The storm flooded the historic district with 7 feet of water, which has since subsided to 4 feet, according to a Galveston county official. A foot of water flooded the city’s main courthouse, where many people rode out the storm, Margaret Bunch said.

The storm cut off power to more than 4 million people in the Houston area after it made landfall at 2:10 a.m. CT on Galveston Island.

Ike’s sustained winds eased to 90 mph, making it a Category 1 storm as it moved through Houston, the hurricane center said.

Hurricanes are ranked 1-5, with 1 as the weakest, on the Saffir Simpson scale of strength.
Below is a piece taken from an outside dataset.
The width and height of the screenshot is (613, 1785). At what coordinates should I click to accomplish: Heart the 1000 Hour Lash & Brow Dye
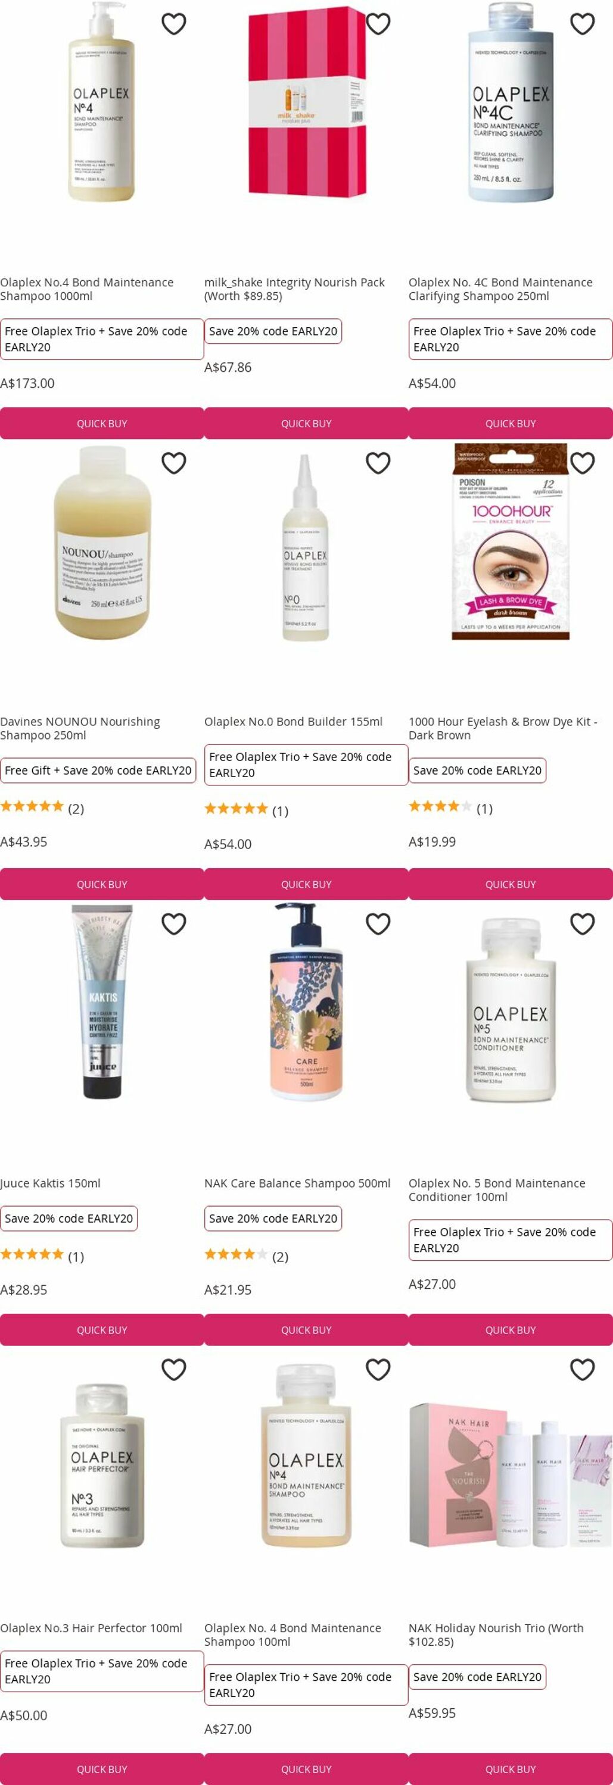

“Additional weakening is expected as the center moves farther inland, although Ike is expected to remain a hurricane through this afternoon,” the hurricane center said.

Gas prices jumped in some regions of the country.

“The Department of Energy, the Federal Trade Commission and, I know, the state authorities will be monitoring the gasoline prices to make sure consumers are not being gouged,” President Bush said during brief remarks at the White House Saturday morning.

Homeland Security Secretary Michael Chertoff will travel to Texas Saturday evening to review the federal response to Hurricane Ike, the Department of Homeland Security said.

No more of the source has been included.